── Extracted data

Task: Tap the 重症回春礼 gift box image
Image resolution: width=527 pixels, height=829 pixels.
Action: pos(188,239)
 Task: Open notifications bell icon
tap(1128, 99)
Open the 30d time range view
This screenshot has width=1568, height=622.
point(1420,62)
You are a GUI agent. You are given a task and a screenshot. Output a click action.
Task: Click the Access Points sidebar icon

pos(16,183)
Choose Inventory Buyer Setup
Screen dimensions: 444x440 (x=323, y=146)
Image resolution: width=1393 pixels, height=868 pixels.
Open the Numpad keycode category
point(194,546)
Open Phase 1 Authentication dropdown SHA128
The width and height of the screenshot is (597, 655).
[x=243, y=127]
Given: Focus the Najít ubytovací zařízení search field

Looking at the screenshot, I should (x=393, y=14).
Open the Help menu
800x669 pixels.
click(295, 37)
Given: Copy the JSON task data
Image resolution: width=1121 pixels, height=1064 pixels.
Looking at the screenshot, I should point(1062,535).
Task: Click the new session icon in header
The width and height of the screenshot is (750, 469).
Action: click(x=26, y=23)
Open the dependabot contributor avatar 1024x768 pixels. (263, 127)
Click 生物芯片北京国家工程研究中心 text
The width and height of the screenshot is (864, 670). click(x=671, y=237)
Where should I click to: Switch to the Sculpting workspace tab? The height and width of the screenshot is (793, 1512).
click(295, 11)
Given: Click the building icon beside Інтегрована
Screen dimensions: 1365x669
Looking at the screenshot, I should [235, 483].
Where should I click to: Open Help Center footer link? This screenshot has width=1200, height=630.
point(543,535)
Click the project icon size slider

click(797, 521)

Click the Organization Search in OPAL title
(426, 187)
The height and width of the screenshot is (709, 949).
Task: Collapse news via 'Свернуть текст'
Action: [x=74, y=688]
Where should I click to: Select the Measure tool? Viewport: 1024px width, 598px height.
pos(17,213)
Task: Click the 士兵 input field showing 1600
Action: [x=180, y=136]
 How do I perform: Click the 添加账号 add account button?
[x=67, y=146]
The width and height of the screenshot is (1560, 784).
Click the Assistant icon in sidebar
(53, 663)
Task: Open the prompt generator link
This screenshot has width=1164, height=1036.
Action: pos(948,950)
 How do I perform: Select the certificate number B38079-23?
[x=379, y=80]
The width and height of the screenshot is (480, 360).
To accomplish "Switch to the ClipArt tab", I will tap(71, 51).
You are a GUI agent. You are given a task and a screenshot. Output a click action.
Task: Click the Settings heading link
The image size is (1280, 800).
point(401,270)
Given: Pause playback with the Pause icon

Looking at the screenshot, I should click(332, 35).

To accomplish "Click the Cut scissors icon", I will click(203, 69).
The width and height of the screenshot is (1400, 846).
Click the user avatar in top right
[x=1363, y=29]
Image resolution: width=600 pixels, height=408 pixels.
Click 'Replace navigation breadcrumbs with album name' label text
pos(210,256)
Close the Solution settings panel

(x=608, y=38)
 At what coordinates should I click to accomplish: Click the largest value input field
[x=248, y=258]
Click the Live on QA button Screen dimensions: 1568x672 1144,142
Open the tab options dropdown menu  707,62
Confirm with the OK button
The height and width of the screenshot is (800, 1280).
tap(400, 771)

────

(Work to complete): Would you please copy exactly the part of the entries above that begins at the line containing "Open the dependabot" and ends at the line containing "Task: Open the prompt generator link", both lines included?

(Written solution):
Open the dependabot contributor avatar 1024x768 pixels. (263, 127)
Click 生物芯片北京国家工程研究中心 text
The width and height of the screenshot is (864, 670). click(x=671, y=237)
Where should I click to: Switch to the Sculpting workspace tab? The height and width of the screenshot is (793, 1512).
click(295, 11)
Given: Click the building icon beside Інтегрована
Screen dimensions: 1365x669
Looking at the screenshot, I should [235, 483].
Where should I click to: Open Help Center footer link? This screenshot has width=1200, height=630.
point(543,535)
Click the project icon size slider

click(797, 521)

Click the Organization Search in OPAL title
(426, 187)
The height and width of the screenshot is (709, 949).
Task: Collapse news via 'Свернуть текст'
Action: [x=74, y=688]
Where should I click to: Select the Measure tool? Viewport: 1024px width, 598px height.
pos(17,213)
Task: Click the 士兵 input field showing 1600
Action: [x=180, y=136]
 How do I perform: Click the 添加账号 add account button?
[x=67, y=146]
The width and height of the screenshot is (1560, 784).
Click the Assistant icon in sidebar
(53, 663)
Task: Open the prompt generator link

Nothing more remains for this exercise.